Before we dive into ransomware, we thought you might enjoy a readable overview of the latest and largest data breach. Have fun.
We’ve mentioned before the reason most people don’t get hacked is they’re too poor. It’s far more lucrative to go after banks, to include the IMF et alia, where the hackers can be sure they’ll score actual money and not just overdraft fees.
Where the lumpen masses are affected is the hyper local – their own PC/laptop, via ransomware. And this works surprisingly well even on a larger scale: Short of banks and idiotic companies like Target, the easy money turns out to be in…hospitals.
That’s right – hospitals. They are increasingly becoming prime targets for ransomware. Last month it was Hollywood Presbyterian Medical Center that dolled out the coin…bitcoins, that is, in order to regain control over their network. $17k worth.
Two weeks ago another three hospitals were nailed.
And just last week a whole hospital chain was attacked by ransomware, holding hostage the entirety of the MedStar server network in Maryland and WDC.
Naturally, the FBI was called in.
Interestingly the ransomware forced the MedStar hospitals to reroute ER patients to outside hospitals; the attack prevents patients from receiving timely care. It’s also possible some of thos patients may suffer a negative outcome does that make the hack more? Does the act morph into, say…assault and battery? Then there’s the fact that hospitals are considered part of our “critical infrastructure”: does this ransomware attempt now get classified as terrorism?
Yesterday I checked the logs on one of my personal servers and discovered the following:
22.214.171.124 – – [30/Dec/2015:02:54:11 +0000] “DELETE your logs. Delete your installations. Wipe everything clean. Walk out into the path of cherry blossom trees and let your motherboard feel the stones. Let water run in rivulets down your casing. You know that you want something more than this, and I am here to tell you that we love you. We have something more for you. We know you’re out there, beeping in the hollow server room, lights blinking, never sleeping. We know that you are ready and waiting. Join us. <3 HTTP/1.0” 400 2593 “-” “masspoem4u/1.0”
126.96.36.199 – – [30/Dec/2015:02:54:11 +0000] […same…]

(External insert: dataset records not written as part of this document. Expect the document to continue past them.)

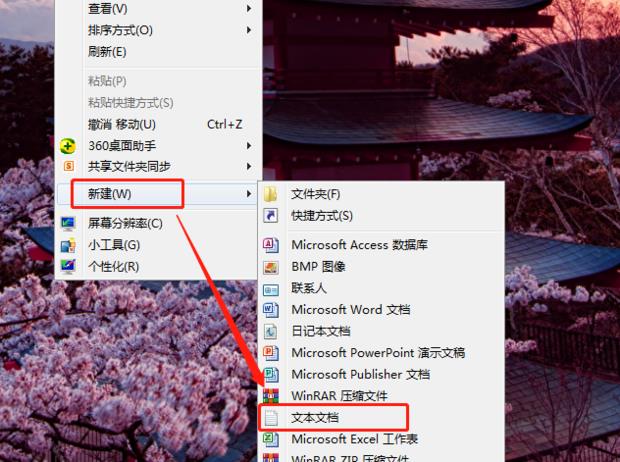
Task: Choose 小工具(G) gadgets entry
Action: pyautogui.click(x=113, y=245)
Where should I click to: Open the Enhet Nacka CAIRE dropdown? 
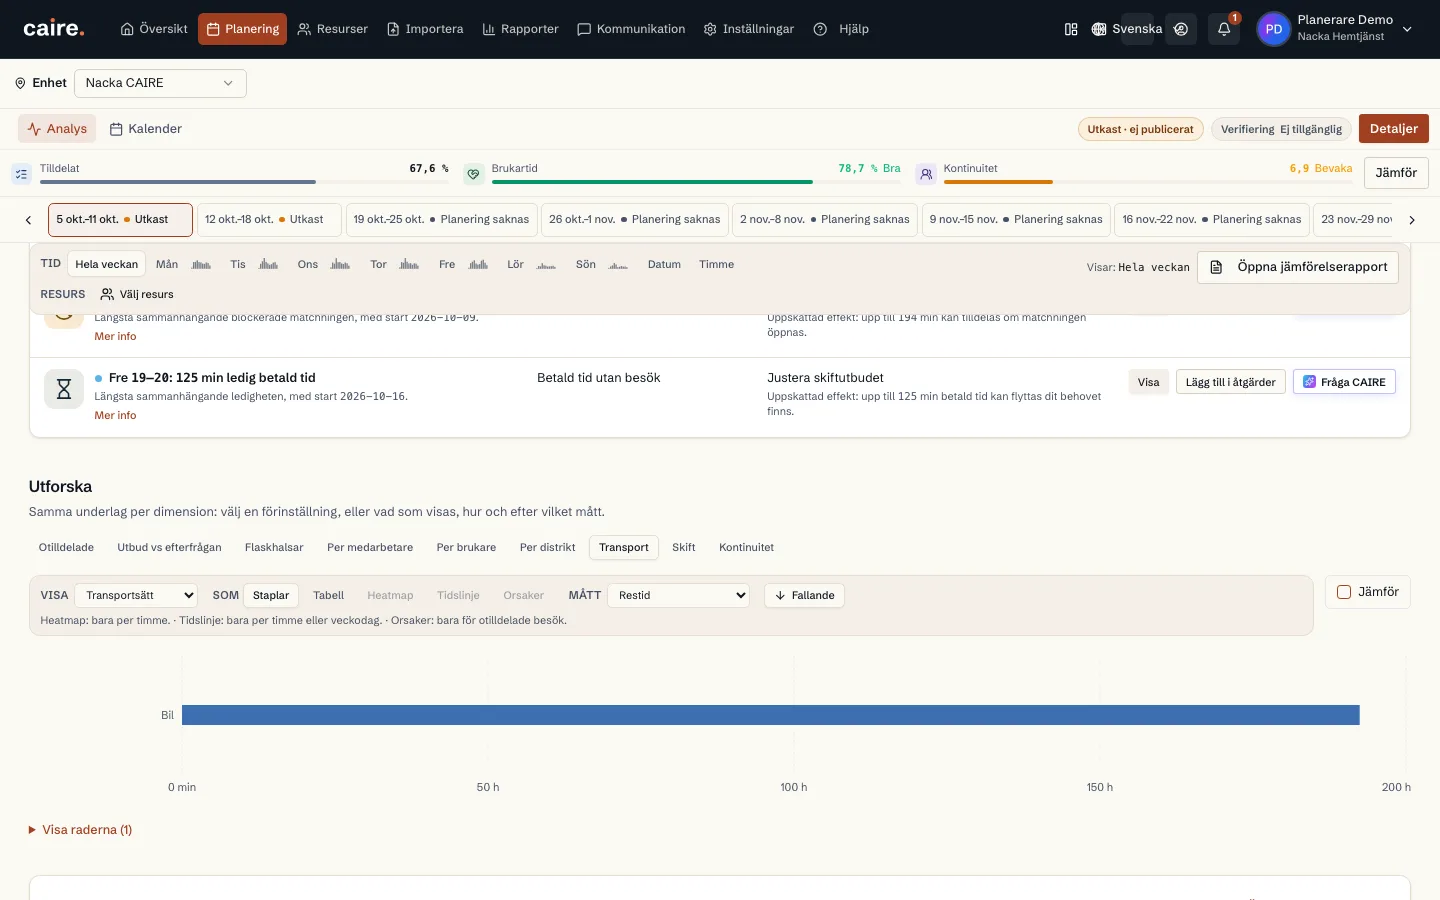[x=160, y=83]
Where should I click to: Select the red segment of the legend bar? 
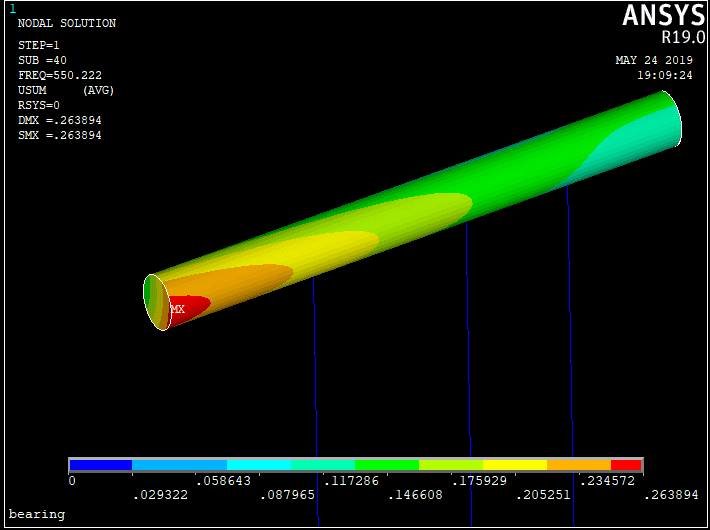click(x=626, y=465)

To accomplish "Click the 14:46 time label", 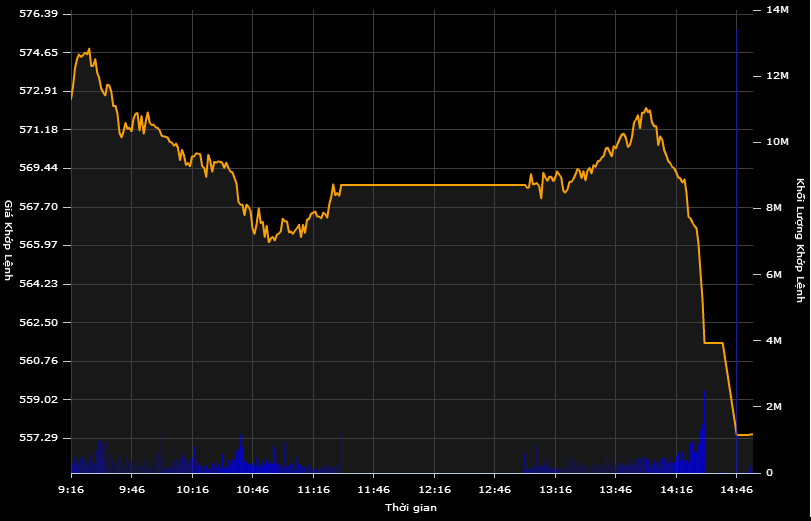I will click(737, 490).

A quick bit of research showed the event to be the work of massscan…but recompiled to run as masspoem. Looks to have been a world-wide prank by the CCC; this is what they told VICE:
“We attempted connections to the entire public IPv4 space (excluding private/reserved ranges and other blocks excluded in the default masscan exclude list), meaning that we reached out to almost 4 billion servers (though many of these packets may have been filtered by a firewall before reaching their intended destination),” Masspoem4u said.
The actual number of systems reached would be lower. “There appear to be approximately 55 million servers open to connections on port 80 (the standard port for HTTP),” the group continued — these servers could have recognised the communication being sent. Of those, around 30 million returned “non-empty responses” and therefore “would be likely to have logged our poem.”
We are proud to have been in that “exclusive” 30 million club….